(Records for locating words and elements)
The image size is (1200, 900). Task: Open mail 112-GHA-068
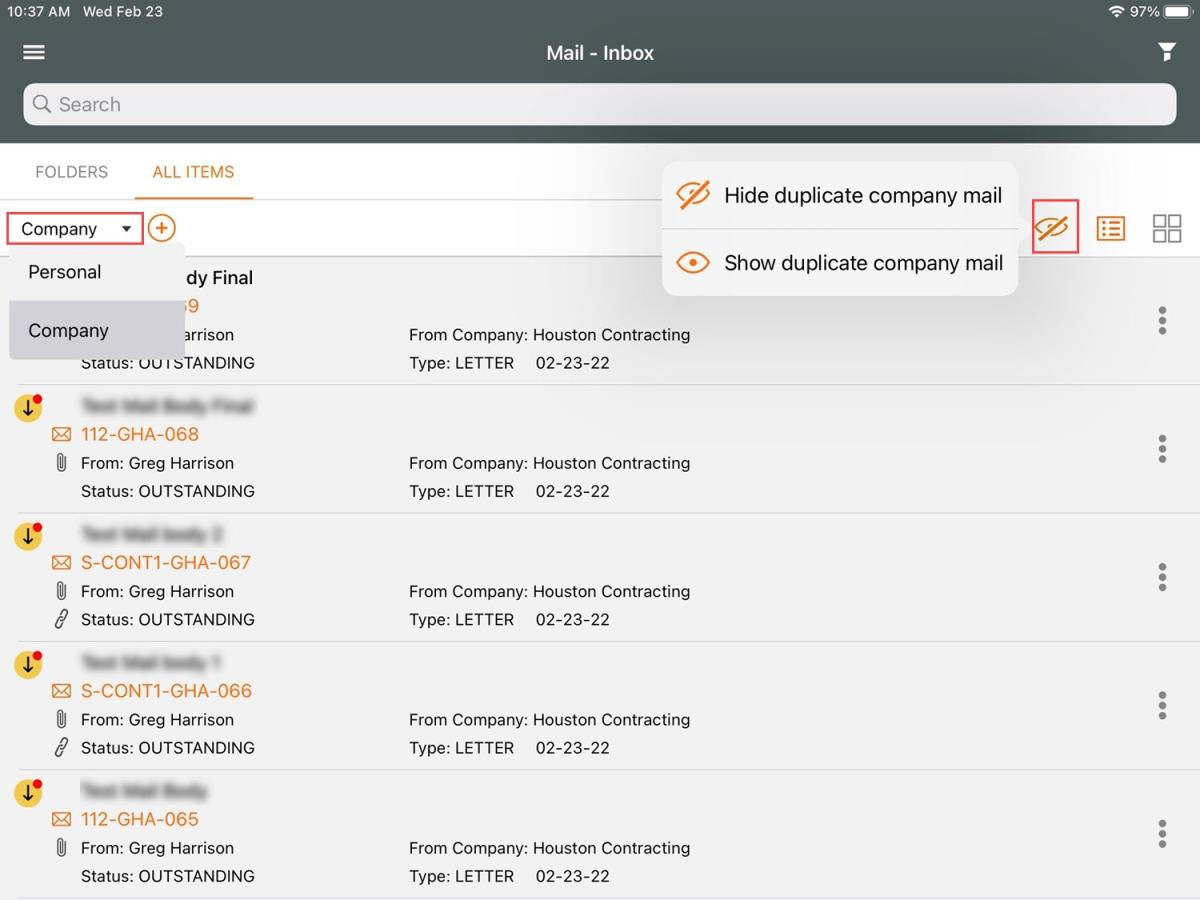pos(140,434)
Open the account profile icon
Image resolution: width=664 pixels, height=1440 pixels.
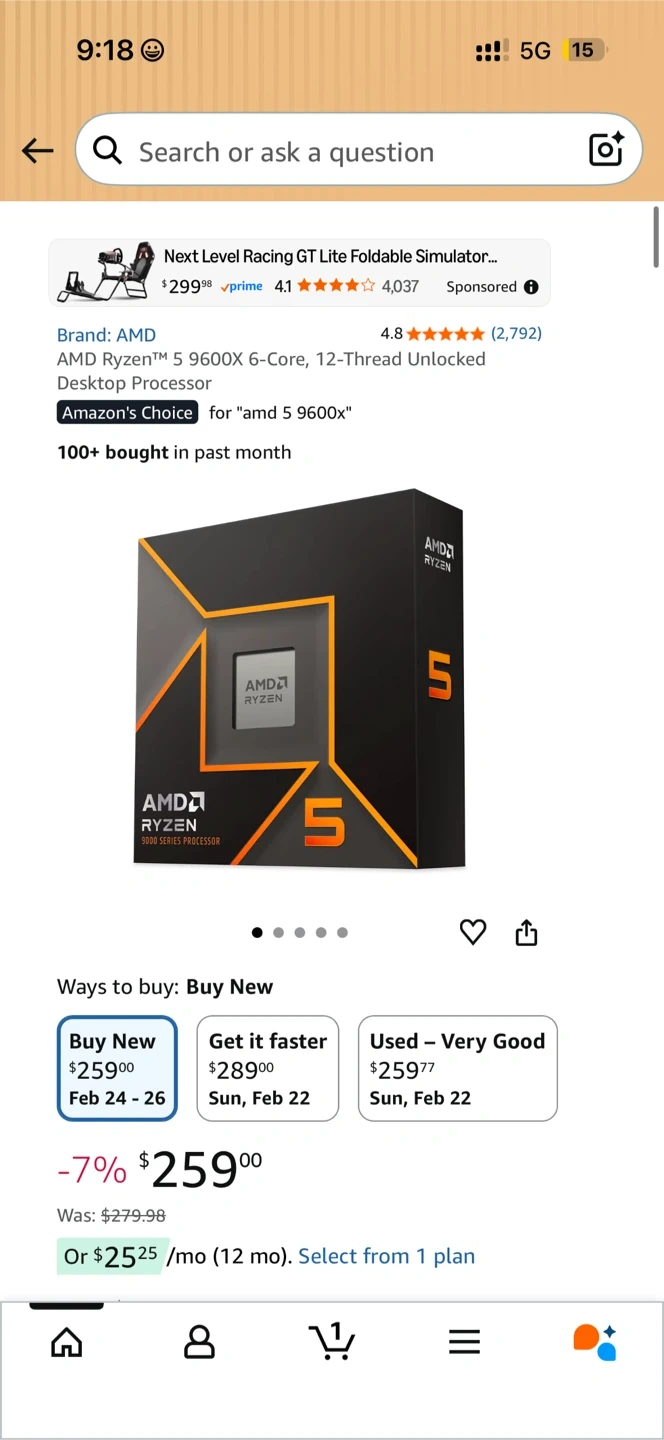click(x=200, y=1342)
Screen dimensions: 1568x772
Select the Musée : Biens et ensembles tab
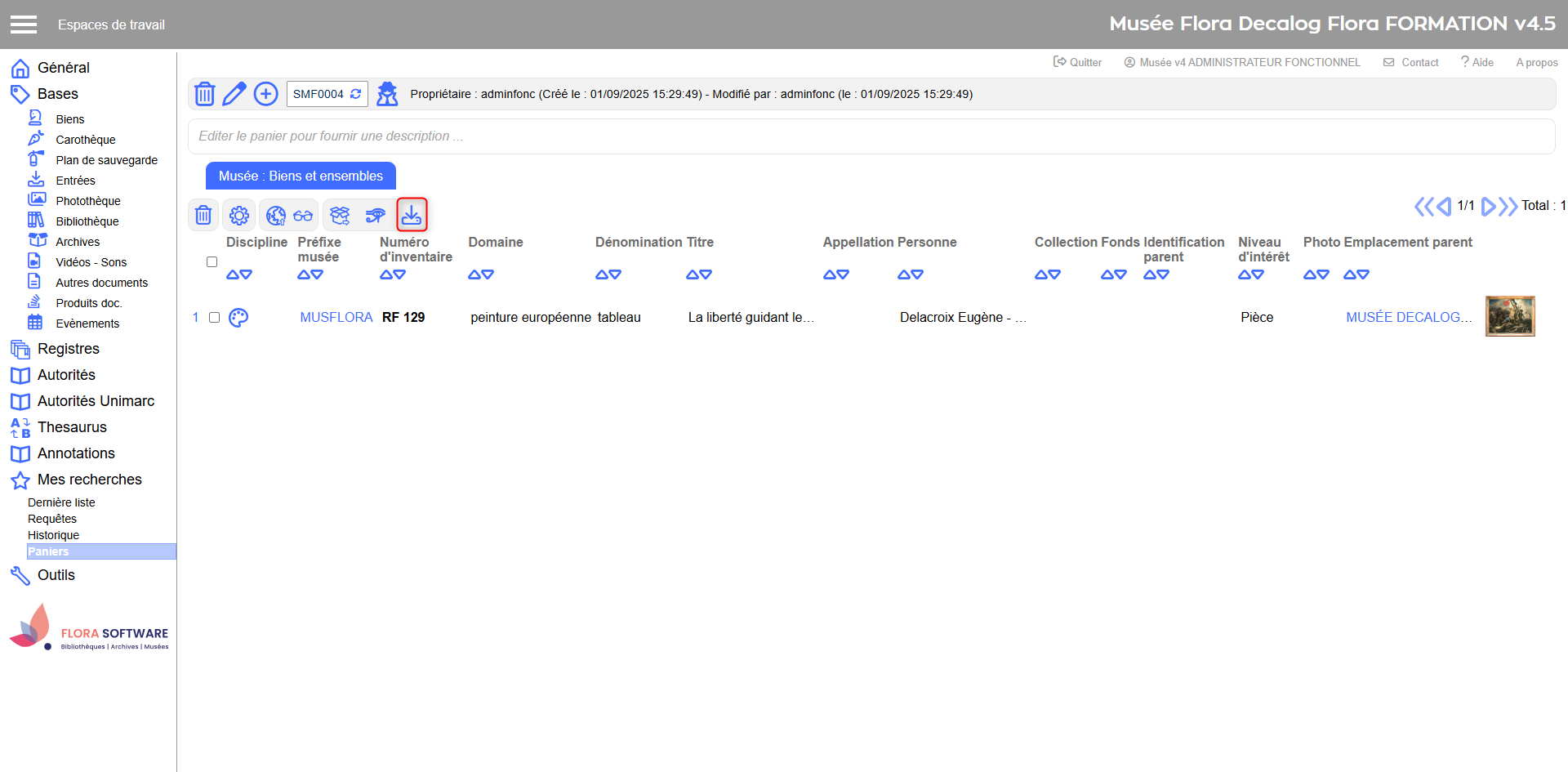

Task brief |
Reproduce every line of the items above verbatim, leaving the pictures out.

Task response |
The image size is (1200, 900). Task: Open mail 112-GHA-068
pos(140,434)
Open the account profile icon
Image resolution: width=664 pixels, height=1440 pixels.
click(x=200, y=1342)
Screen dimensions: 1568x772
Select the Musée : Biens et ensembles tab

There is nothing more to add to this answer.